Mit Die Soziologie vor der Geschichte legt Wolfgang Knöbl eine kritische Analyse des Gebrauchs von großflächigen, robusten Prozessbegriffen in den Sozialwissenschaften vor: Es geht also um Rationalisierung, Differenzierung, Modernisierung, aber auch um Bürokratisierung, Säkularisierung, Industrialisierung. Viele dieser Makrobegriffe wurden in den letzten Jahrzehnten in der globalhistorischen Forschung in Frage gestellt, weil sie teleologisch gefasst, aus einer Perspektive des Globalen Nordens entworfen und dann auf andere Weltregionen angewandt worden sind. Knöbls Kritik ist viel grundsätzlicher. Er will zeigen, dass die Soziologie als »ahistorisch verfahrende Ordnungswissenschaft« (14) zwar häufig Prozessbegriffe nutzt, nur selten aber expliziert, was mit der Rede von einem »Prozess« gemeint ist. Denn was ist und wie verhält sich ein Prozess zu Handlung, Ereignis, Struktur? Wird er als autonom verstanden, und wenn ja: Was verleiht ihm Eigendynamik? Wieviel lineares Denken, Teleologie, wieviel Kausalitätsunterstellungen stecken in der Diagnose eines Prozesses?
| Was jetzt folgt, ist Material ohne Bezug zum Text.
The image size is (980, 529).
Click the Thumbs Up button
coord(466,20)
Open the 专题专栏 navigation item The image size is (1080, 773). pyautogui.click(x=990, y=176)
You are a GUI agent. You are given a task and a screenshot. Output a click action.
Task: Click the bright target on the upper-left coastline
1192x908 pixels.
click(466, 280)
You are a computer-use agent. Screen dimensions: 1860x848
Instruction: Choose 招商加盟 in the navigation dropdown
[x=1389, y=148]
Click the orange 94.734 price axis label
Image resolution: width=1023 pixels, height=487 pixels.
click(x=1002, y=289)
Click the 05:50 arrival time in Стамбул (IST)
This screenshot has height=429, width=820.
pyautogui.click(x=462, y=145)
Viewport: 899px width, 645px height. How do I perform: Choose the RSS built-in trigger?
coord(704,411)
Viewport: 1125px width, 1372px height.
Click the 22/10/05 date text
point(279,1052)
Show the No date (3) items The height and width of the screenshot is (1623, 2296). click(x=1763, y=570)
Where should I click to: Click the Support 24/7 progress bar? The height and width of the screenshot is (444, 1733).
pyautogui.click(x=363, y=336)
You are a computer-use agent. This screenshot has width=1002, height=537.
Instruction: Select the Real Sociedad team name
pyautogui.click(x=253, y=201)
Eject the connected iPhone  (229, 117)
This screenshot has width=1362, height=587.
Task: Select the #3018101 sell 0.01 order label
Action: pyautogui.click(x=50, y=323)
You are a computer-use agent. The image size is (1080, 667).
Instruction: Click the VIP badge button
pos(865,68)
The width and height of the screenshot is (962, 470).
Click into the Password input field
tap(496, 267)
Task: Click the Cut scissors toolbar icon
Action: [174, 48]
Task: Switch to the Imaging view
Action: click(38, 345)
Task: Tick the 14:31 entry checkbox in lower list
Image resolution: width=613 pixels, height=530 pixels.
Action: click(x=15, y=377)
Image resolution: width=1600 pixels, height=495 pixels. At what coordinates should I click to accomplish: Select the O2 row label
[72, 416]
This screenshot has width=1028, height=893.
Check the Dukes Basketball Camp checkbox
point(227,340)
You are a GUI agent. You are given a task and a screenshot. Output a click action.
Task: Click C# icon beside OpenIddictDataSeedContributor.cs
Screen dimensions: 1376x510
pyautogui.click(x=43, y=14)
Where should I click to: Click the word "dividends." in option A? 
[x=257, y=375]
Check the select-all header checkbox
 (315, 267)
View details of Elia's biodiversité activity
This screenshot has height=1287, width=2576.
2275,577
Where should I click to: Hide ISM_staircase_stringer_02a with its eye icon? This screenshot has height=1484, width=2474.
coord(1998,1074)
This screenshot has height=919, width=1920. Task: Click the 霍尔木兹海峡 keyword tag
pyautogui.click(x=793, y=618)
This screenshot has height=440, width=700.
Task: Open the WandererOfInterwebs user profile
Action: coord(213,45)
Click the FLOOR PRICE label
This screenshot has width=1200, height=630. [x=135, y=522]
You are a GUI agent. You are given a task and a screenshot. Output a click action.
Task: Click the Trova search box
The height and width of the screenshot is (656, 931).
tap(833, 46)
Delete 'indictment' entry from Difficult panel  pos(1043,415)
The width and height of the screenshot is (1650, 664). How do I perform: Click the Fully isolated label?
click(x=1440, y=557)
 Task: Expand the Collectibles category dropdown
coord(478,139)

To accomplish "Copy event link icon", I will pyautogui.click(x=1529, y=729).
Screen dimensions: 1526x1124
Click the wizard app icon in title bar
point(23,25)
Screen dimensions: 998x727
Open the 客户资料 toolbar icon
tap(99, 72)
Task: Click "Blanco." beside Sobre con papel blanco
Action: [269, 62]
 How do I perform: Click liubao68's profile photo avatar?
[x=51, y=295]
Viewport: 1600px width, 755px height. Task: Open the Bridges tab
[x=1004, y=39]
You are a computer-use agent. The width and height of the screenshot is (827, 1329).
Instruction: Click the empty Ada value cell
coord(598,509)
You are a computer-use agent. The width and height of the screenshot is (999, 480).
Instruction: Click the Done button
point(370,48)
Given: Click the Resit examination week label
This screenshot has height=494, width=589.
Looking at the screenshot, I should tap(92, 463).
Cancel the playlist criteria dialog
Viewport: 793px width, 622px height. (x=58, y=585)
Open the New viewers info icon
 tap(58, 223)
Knöbl gliedert seine Problemgeschichte in zwei Abschnitte. Im ersten Teil geht es um »Sozialtheorie zwischen Geschichtsphilosophie und Historismus« (Kapitel 2, 3, 4). Den Auftakt macht eine Szene aus den 1970er Jahren, als Raymond Aron und Talcott Parsons, also ein französischer Exponent des Versuchs einer historischen Reflexion soziologischer Grundbegriffe und der einflussreichste Theoretiker der Soziologie als Ordnungswissenschaft, am Frühstückstisch aufeinandertrafen – und einander ganz und gar nicht verstanden. Parsons erhob sich und ging seiner Wege. Mit ihm auch die Soziologie: Sie institutionalisierte sich als Ordnungswissenschaft, obwohl auch andere Ausrichtungen denkbar gewesen wären, etwa die einer Historischen Soziologie, für die Aron stand. Eine Reflexion über die Historizität der Grundbegriffe der Soziologie hätte zudem an die intensiven Debatten anknüpfen können, die man im 19. Jahrhundert in Geschichtswissenschaft und Philosophie um die Bedingungen der Möglichkeit von Geschichtsphilosophie führte. Knöbl zeichnet einige Momente dieses Nachdenkens von Generationen nach – von Herders Ideen zur Philosophie der Geschichte der Menschheit über Wilhelm von Humboldt und Hegel zum Historismus eines Ranke oder Droysen. Noch der Versuch der Abwendung von der Geschichtsphilosophie im Historismus blieb, so zeigt Knöbl, der Spekulation verhaftet. Theologische Argumente, Geschichtsreligion, die Idee der Freiheit, später die Nation treten als strukturierende Elemente an die Stelle von offener Geschichtsmetaphysik. Das nun verbreitete Denken im Kollektivsingular »Geschichte« bedurfte schließlich noch immer eines Substrats, an dem sich Wandel vermessen lässt: »Der Geschichtsphilosophie entkommt man nicht« (76).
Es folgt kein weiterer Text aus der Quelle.